Toutes deux créées à la fin des années 90, Ardoise 55 et Ardobec sont parmi les quatre ou cinq entreprises québécoises qui vivent aujourd'hui exclusivement de l'exploitation de cette pierre schisteuse qui abonde dans le sous-sol des Appalaches.

Ardobec tire la pierre d'un gisement qui avait été abandonné dans les années 20. Il servait alors pour la fabrication de tableaux d'école et le revêtement de bâtiments prestigieux: «Des paysagistes se sont montrés intéressés par le produit. J'ai décidé de me lancer par passion», explique M. Boissé, fier de faire revivre une industrie délaissée.

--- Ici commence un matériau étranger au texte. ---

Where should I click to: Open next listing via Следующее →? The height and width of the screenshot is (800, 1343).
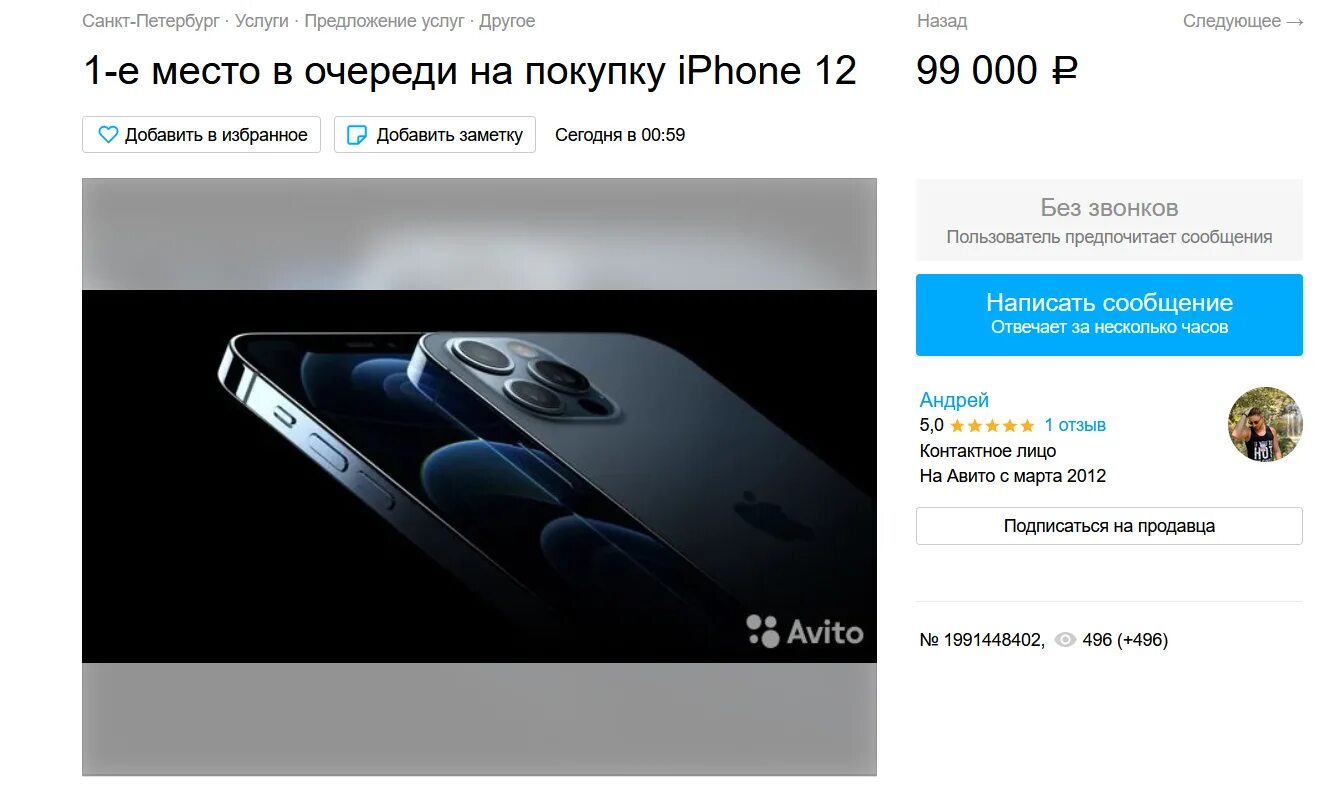pyautogui.click(x=1243, y=21)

M. Labbé explique pour sa part la renaissance de l'ardoise par le fait que les Québécois ont redécouvert la pierre naturelle au début des années 90: «Des pierres de tout genre arrivent aujourd'hui des quatre coins du monde, et même de l'ardoise du Brésil ou de la Chine. Nous avons profité de cette vague», mentionne-t-il.

Des toits en ardoise

Le leader de l'ardoise au Québec est cependant sans conteste Glendyne, de Saint-Marc-du-Lac-Long, dans le Bas-Saint-Laurent.

L'entreprise, elle aussi créée dans les années 90, est aujourd'hui le plus grand producteur d'ardoise en Amérique du Nord. Elle en extrait 25 000 tonnes de sa carrière, l'une des plus grandes au monde. Son chiffre d'affaires atteint 25 millions et elle emploie plus de 300 personnes.

«Nous sommes dans un créneau complètement différent de la plupart des autres entreprises d'ardoise au Québec», dit son PDG, Dany Dumont.

Alors que ces dernières ciblent une clientèle essentiellement provinciale, Glendyne se spécialise dans les toits en ardoise, une rareté en Amérique du Nord, et encore davantage au Québec: «Il y a encore un travail d'éducation à faire, dit-il. Les gens ont l'impression que l'ardoise est fragile, mais c'est tout le contraire.»

Selon M. Dumont, l'ardoise, noble et durable, est le matériau idéal pour un toit: "Un toit en ardoise peut durer plus de 100 ans", assure-t-il.

Pour l'instant, Glendyne réalise 95% de son chiffre d'affaires à l'extérieur des frontières, surtout en Europe, où des régions comme la Bretagne et la Normandie, en France, en sont couvertes: «Ça reste vu comme un luxe ici.»

Seule ombre au tableau, l'ardoise est chère. À un coût variant de 3 à 15$ le pied carré, selon les usages, elle est de quatre à cinq fois plus chère qu'un autre matériau.